Integral to Unilever's strategy -- which has seen 20 percent year-on-year growth -- is the Axe Web site.
Axemansion.com is an interactive site, set in a penthouse apartment full of beautiful, scantily-clad women who direct "visitors" to the games room, lounge, bedroom and even bathroom.
Jez Jowett, head of London-based creative agency Cake New Media which designed the Web site, told CNN that a user-friendly Web site could work extremely well to target key demographics.
"The idea behind the site and the experience online was to try and make it immersive so that they went to it and wanted to go back again and again and again, but also to appeal to what they like to do," he said.
"So, they like to play games, they like clips, they like to be rewarded and they like to win things. So it was a question of putting all those ingredients into one place online and that's effectively how the Axe mansion came about."

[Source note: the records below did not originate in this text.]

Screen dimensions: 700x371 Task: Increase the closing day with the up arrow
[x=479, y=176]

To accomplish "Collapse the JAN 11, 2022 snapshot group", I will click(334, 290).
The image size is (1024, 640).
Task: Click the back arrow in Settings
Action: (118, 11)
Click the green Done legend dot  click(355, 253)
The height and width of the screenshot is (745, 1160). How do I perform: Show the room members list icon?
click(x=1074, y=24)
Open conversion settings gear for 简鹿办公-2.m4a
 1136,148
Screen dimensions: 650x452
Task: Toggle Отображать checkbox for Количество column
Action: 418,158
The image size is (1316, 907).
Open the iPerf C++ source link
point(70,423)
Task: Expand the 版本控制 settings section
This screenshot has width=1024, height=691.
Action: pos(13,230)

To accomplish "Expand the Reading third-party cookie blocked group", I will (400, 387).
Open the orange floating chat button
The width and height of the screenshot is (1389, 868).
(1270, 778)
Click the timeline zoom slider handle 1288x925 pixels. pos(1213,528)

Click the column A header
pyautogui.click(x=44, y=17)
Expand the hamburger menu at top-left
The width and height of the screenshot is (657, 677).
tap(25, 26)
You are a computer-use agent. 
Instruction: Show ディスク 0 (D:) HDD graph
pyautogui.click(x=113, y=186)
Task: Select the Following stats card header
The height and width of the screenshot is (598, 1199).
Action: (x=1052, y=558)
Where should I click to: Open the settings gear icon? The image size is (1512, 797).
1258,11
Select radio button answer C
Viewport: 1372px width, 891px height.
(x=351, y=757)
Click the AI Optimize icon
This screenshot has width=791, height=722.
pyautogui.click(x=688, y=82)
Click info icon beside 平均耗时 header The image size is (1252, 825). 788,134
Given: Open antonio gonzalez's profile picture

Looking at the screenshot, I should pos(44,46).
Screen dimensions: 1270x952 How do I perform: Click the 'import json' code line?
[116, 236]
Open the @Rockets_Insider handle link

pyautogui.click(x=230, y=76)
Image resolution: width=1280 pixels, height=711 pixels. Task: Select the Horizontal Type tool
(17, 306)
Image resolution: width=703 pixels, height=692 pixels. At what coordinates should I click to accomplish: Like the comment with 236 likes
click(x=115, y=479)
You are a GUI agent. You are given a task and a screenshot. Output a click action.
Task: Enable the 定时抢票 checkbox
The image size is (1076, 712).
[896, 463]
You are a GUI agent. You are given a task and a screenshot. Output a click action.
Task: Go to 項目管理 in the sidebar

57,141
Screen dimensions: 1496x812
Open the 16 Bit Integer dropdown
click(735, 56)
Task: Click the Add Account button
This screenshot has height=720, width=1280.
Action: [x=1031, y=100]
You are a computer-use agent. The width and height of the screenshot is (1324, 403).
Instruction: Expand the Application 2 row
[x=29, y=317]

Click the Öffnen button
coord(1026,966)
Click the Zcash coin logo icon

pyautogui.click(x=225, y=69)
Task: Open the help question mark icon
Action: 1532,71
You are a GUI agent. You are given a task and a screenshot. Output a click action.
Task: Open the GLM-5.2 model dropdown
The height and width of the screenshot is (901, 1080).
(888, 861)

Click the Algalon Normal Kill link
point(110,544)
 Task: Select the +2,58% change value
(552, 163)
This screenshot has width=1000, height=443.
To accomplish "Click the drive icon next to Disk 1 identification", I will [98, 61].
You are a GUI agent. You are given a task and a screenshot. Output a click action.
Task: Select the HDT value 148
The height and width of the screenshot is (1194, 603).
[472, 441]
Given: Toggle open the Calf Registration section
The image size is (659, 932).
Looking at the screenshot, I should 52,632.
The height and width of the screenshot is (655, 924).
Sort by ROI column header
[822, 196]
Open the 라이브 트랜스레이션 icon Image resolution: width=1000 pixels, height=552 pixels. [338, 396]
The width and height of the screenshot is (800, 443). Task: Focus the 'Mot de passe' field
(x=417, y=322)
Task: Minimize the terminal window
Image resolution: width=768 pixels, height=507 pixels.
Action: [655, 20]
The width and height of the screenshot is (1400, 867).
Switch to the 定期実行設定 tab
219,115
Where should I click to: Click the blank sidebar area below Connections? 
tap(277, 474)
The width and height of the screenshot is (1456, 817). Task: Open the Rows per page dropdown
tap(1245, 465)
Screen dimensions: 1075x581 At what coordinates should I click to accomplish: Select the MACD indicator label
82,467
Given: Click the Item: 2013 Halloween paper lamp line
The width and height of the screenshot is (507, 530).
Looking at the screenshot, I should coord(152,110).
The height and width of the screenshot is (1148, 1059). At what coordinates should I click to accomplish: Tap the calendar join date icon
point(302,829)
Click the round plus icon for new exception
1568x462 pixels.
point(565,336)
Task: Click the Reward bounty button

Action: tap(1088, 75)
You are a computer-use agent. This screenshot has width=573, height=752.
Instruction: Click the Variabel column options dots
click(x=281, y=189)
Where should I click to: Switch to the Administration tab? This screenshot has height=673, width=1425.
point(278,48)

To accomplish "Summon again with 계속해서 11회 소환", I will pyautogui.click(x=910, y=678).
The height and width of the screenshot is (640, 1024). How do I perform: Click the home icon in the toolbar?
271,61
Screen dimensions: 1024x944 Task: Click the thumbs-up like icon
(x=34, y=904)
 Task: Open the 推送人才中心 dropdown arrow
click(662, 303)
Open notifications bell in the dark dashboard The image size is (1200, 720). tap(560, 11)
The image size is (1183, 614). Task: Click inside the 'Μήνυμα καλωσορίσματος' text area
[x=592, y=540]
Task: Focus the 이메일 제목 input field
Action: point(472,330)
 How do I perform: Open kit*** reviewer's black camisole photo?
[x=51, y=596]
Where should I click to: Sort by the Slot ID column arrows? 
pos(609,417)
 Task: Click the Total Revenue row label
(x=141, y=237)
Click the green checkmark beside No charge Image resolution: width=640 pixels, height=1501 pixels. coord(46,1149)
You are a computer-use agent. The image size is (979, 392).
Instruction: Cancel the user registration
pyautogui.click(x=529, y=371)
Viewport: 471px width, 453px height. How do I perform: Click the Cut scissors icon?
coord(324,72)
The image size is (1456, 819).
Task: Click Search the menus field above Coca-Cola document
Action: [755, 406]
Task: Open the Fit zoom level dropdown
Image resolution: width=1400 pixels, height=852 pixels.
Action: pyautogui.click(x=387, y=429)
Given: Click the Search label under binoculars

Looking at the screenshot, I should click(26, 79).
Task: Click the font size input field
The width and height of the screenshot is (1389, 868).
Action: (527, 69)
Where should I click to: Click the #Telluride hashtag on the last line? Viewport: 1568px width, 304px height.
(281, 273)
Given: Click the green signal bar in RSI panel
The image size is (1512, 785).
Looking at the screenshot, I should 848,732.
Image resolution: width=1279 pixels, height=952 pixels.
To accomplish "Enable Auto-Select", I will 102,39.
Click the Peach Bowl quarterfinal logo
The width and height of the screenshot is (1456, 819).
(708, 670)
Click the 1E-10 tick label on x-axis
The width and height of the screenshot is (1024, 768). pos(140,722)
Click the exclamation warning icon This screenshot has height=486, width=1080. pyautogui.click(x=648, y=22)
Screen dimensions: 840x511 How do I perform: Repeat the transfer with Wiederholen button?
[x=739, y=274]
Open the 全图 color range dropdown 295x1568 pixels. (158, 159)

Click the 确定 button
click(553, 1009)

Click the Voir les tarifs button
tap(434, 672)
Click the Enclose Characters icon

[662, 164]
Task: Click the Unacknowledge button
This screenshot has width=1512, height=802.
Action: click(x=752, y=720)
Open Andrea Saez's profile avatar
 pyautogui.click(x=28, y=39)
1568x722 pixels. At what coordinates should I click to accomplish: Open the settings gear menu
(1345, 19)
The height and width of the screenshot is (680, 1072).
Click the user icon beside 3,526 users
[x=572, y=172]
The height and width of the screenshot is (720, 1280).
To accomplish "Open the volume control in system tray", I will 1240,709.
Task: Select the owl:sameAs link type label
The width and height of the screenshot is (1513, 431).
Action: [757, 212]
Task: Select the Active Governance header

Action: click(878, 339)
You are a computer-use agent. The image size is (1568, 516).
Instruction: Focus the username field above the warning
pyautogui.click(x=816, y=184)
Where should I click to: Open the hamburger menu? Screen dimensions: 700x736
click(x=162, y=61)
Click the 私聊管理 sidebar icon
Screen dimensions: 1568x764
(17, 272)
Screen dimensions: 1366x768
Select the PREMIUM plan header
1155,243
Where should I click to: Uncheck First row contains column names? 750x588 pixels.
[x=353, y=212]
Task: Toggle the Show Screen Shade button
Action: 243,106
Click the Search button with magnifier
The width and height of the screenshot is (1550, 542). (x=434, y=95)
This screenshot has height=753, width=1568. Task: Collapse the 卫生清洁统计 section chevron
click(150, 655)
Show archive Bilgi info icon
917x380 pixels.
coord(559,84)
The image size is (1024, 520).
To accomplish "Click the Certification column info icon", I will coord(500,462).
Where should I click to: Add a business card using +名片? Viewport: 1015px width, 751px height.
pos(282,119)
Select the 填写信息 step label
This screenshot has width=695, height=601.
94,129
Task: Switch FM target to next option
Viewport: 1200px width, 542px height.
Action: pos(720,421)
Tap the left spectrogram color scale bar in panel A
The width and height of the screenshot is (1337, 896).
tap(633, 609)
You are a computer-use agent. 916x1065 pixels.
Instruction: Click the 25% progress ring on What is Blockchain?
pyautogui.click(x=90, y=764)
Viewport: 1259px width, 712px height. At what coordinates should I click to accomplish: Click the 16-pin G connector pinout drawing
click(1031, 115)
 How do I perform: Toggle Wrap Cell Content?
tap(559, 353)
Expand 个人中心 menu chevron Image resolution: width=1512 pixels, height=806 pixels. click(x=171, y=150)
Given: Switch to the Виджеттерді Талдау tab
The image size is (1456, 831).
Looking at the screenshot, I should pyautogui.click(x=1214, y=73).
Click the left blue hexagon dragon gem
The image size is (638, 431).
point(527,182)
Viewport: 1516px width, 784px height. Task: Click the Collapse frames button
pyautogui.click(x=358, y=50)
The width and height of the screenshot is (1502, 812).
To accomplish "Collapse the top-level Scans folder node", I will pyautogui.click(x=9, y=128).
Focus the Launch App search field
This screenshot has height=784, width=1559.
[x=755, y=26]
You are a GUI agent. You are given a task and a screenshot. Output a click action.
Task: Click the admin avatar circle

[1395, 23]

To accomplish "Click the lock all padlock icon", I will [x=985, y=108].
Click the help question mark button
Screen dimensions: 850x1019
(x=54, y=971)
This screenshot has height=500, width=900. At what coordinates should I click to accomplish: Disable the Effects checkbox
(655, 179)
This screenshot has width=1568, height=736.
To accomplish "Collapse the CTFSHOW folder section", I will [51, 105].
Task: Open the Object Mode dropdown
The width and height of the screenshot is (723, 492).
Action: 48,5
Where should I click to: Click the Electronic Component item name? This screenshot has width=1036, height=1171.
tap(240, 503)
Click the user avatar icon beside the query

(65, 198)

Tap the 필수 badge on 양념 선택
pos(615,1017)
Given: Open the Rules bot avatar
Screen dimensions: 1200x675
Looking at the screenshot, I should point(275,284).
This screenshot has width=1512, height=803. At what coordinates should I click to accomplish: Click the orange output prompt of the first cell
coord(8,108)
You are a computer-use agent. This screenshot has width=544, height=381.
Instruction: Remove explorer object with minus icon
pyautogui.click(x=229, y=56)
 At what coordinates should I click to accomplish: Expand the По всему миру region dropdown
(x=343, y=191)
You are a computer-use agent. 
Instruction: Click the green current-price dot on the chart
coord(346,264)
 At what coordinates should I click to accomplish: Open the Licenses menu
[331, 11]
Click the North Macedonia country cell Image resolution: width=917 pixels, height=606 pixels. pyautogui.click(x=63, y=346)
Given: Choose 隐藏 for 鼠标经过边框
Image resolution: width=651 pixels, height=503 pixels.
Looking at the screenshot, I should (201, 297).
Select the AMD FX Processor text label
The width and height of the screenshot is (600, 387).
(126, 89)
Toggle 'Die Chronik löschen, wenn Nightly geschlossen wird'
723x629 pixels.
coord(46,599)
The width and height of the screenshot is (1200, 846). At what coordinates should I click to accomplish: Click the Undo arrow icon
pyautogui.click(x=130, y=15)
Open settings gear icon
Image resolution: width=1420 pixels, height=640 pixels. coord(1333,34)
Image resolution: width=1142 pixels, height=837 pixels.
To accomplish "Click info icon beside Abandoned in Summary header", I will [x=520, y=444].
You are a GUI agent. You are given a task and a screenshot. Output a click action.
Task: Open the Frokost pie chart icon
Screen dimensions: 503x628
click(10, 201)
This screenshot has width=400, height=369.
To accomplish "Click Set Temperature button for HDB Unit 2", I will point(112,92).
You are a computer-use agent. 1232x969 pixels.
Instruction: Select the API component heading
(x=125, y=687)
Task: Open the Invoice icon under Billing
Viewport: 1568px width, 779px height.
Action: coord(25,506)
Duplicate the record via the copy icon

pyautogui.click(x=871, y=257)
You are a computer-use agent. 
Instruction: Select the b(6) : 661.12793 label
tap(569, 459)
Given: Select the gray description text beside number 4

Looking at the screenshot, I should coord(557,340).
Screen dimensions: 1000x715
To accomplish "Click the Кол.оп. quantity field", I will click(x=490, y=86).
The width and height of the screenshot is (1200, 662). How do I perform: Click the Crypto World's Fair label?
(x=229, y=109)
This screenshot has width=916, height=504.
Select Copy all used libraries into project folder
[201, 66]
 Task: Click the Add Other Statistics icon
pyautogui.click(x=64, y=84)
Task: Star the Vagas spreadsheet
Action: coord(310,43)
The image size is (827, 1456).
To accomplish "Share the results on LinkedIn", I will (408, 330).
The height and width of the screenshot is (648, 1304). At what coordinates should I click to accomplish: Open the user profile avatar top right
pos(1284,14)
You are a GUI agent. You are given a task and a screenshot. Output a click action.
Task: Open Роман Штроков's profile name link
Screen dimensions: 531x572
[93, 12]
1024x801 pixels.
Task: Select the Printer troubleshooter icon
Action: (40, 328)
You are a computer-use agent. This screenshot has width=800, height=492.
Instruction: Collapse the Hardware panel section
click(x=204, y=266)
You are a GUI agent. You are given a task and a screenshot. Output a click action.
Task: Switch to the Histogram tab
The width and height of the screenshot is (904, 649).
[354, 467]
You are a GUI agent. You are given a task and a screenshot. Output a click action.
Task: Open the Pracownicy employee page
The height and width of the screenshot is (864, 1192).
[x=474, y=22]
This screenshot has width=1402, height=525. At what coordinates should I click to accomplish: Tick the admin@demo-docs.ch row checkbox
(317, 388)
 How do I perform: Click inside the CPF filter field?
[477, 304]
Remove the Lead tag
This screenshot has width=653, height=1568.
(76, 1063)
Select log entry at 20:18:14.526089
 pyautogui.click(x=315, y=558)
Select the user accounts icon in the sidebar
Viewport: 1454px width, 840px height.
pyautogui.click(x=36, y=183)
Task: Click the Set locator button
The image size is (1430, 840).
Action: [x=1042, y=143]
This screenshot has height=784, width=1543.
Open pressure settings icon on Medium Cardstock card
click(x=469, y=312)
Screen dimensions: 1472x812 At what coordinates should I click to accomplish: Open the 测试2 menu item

Unilever global brand director Neil Munn told CNN that technology was providing a range of new platforms for advertisers, including his own company, to expose their brands.
"Technology is clearly having a big impact on the way we try and build our brands at Unilever, particularly on a brand like Axe, which is targeted at 12- to 24-year-old guys who are the most media-savvy and technologically savvy generation ever," he said.
"We are increasingly moving to a more interactive-based communication platform to make sure we're engaged and relevant with these guys."
CNN's Justin Armsden contributed to this report.